Чехи взяли пойманного под руки, поставили к телеграфному столбу и подняли револьверы. «Комиссар» побледнел, задрожал и защелкал зубами.

– Да что вы, подлые, да я...

И, упав на колени, «комиссар» закричал вдруг таким страшным голосом, что все отвернулись. Володя увидел перекошенное от страха лицо и тоже отвернулся. Он искал глазами брата. Он не знал, что ему делать. Надо было кричать, и Петрик, конечно бы, закричал. Петрик подбежал бы к солдатам и схватил их за рукава. Но пока Володя думал, как ему лучше поступить, чехи дружно бабахнули из пяти наганов, и «комиссар», взмахнув руками, свалился, уткнувшись лицом в траву.

В эту же минуту раздался крик, и молодая женщина в розовой косынке спрыгнула с площадки вагона.

– Это муж мой! Не троньте его!

Увидя труп, женщина еще раз вскрикнула и упала на землю. Ее окружили любопытные, а один из пассажиров, седой старичок, ехавший на скамейке против Петрика, подошел к солдатам и вежливо объяснил:

– Я сам из Белебея и комиссара Пирожникова видел неоднократно. А только тот человек, которого вы, господа чехи, угробили сейчас, вовсе не большевик Пирожников, а простой пирожник Клюквин. Тут маленькая ошибочка произошла, фамилию с ремеслом перепутали...

Нашлись еще свидетели, подтвердившие то же самое, а три человека определенно опознали в убитом знакомого пирожника.

– Вчера плюшки нам продавал в Белебее.

– Помилуйте, очень даже хорошо знаем. Это Иван Сергеевич Клюквин! Никогда он большевиком не был.

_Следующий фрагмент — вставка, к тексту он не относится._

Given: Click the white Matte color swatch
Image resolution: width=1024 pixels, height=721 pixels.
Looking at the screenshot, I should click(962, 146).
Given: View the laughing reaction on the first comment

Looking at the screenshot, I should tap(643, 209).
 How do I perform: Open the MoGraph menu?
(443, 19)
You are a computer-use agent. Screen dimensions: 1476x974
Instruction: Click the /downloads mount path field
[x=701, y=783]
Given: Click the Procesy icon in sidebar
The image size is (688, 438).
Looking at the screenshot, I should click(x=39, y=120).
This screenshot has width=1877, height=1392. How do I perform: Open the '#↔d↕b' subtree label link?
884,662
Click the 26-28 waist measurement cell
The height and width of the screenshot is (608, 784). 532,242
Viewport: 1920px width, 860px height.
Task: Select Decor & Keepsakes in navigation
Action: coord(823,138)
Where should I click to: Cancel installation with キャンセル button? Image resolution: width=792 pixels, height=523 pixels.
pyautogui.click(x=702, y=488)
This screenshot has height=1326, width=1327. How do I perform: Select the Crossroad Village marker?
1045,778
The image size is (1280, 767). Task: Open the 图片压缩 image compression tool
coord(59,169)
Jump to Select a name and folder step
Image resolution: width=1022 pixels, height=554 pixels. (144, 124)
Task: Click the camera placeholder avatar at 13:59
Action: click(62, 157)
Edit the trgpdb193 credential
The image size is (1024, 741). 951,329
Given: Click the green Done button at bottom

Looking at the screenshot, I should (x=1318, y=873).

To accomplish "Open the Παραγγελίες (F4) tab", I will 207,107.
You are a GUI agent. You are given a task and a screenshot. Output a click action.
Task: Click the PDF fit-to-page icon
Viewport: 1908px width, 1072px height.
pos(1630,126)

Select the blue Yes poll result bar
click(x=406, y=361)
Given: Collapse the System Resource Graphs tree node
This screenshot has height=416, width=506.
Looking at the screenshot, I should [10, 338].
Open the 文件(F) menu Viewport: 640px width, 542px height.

В кармане убитого нашли бумажник с документами на имя Клюквина, и тогда выяснилось окончательно, что вместо комиссара Пирожникова чехи расстреляли белебеевского пирожника.

Тут прибежал Петрик с мокрыми от купанья волосами и, нагнувшись над расстрелянным, тоже опознал в нем пирожника.

Седой старичок снял соломенную шляпу и пошел собирать вдове на похороны. Пассажиры, только что принимавшие участие в ловле пирожника, теперь охотно бросали рваные полтинники сборщику. Петрик и Володя тоже положили по полтиннику и подошли к жене убитого. Она по-прежнему лежала без памяти. Легкий ветерок шевелил прядку золотистых волос, выбившихся из-под розовой косынки.

– Доктора бы надо, – произнес чей-то сочувственный голос, а человек в замасленной блузе, оглянувшись по сторонам, сказал, сжимая кулаки:

– Учредиловские душегубы... Гады! Сволочи!

В это время подошел встречный поезд, и пассажиры кинулись в вагоны. Седой старичок сунул собранные деньги в карман вдове, перекрестился и вскочил на площадку. Два поезда разошлись в разные стороны, а около линии остались лежать расстрелянный Клюквин и поодаль от него молодая вдова.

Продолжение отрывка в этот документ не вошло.